Keşfedilmemiş binlerce memeli türü gözümüzün önünde gizleniyor olabilir
Biyoçeşitlilik alanında çalışan bilim insanları, altıncı kitlesel yok oluş sürecinin ortasında, biyoçeşitliliği yaratan ve devam ettiren süreçleri daha iyi anlamak için adeta yarış halindeler.
Danielle Parsons
Taksonomi, yani canlı organizmaların birbirleriyle tür olarak nasıl ilişkilendiğinin incelendiği disiplin, 1700’lerden bu yana var olmuştur. Bilim insanları ve felsefeciler, bir türü neyin tür yaptığını uzun zamandan beridir tartışıyor olsalar da, taksonomistler her bir türü ‘ortak biyolojik özellikler paylaşan bir grup organizma’ olarak değerlendirirler.

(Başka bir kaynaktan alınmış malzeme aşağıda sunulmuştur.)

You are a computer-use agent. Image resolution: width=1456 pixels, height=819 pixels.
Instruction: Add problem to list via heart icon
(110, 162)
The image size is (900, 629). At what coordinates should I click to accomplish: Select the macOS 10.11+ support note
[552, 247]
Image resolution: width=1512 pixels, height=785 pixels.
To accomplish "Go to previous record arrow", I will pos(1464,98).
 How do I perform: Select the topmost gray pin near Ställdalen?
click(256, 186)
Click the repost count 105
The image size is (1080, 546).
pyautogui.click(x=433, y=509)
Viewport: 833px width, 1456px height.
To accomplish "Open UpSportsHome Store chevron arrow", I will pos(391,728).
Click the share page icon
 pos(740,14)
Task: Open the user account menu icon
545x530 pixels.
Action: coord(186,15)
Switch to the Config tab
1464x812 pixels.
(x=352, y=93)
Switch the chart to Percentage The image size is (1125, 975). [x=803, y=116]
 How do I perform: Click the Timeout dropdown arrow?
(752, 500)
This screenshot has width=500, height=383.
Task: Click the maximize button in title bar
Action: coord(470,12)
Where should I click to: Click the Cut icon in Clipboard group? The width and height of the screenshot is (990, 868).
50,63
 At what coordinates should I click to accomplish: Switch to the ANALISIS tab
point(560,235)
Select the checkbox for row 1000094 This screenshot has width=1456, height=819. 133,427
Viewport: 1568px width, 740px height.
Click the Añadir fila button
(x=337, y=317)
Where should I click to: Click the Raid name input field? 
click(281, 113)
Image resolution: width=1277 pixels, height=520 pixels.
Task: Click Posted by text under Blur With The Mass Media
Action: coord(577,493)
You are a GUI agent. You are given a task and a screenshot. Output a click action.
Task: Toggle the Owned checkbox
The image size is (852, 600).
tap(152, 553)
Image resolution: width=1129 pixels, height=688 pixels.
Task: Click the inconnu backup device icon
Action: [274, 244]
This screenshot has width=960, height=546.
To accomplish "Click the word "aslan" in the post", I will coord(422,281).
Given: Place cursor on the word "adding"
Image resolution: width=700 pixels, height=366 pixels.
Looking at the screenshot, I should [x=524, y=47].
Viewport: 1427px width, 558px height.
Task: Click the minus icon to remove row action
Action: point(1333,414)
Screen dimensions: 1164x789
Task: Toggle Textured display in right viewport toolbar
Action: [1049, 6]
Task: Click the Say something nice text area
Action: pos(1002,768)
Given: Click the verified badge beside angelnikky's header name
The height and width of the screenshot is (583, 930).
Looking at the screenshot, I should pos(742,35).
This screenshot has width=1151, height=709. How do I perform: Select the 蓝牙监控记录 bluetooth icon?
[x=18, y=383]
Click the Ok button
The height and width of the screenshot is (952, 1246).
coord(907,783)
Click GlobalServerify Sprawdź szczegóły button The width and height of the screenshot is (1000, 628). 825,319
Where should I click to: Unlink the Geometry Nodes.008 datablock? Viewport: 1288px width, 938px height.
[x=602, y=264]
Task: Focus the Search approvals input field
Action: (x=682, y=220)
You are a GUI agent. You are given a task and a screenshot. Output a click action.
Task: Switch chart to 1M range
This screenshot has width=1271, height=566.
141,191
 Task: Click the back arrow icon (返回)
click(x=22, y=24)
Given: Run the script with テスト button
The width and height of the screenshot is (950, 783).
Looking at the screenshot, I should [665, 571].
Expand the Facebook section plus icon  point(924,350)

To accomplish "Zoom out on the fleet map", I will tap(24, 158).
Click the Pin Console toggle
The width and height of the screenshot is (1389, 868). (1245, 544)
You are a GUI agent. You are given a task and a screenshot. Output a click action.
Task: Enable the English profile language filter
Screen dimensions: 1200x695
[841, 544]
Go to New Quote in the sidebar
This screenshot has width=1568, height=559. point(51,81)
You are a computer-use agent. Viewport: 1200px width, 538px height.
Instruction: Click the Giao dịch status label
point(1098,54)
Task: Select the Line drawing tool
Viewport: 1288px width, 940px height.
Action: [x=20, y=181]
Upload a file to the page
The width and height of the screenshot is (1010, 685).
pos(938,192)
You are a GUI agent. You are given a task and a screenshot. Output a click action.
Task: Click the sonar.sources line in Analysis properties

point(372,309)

Biyoloji araştırmacıları ve doğa koruyucular açısından yeni türlerin keşfedilmesi ve tanımlanması esastır; zira türleri bir analiz birimi olarak kullanırlar. Bunun yanı sıra, türler tarım, avcılık ve balıkçılık bağlamında ekonomik açıdan önem taşırlar ve ABD Nesli Tükenmekte Olan Türler Yasası gibi özel yasal statülere sahiptirler.
YALNIZCA YÜZDE 10'U RESMİ OLARAK TANIMLANDI
Ne var ki, bilim insanları, yıllar içinde gerçekleşen keşif eğilimlerini temel alarak, gezegende var olan türlerin tahminen sadece yüzde 10’unu resmi biçimde adlandırabilmiş ve tanımlayabilmişlerdir. Bilgi alanındaki bu boşluk, ‘Linnaeus açığı’ diye adlandırılır. Bir türün nasıl tanımlanacağı hususundaki anlaşmazlıkların mı, zayıf araştırma metodolojisinin mi yoksa diğer bazı faktörlerin mi bu boşluktan sorumlu olduğu henüz belirsizliğini koruyor.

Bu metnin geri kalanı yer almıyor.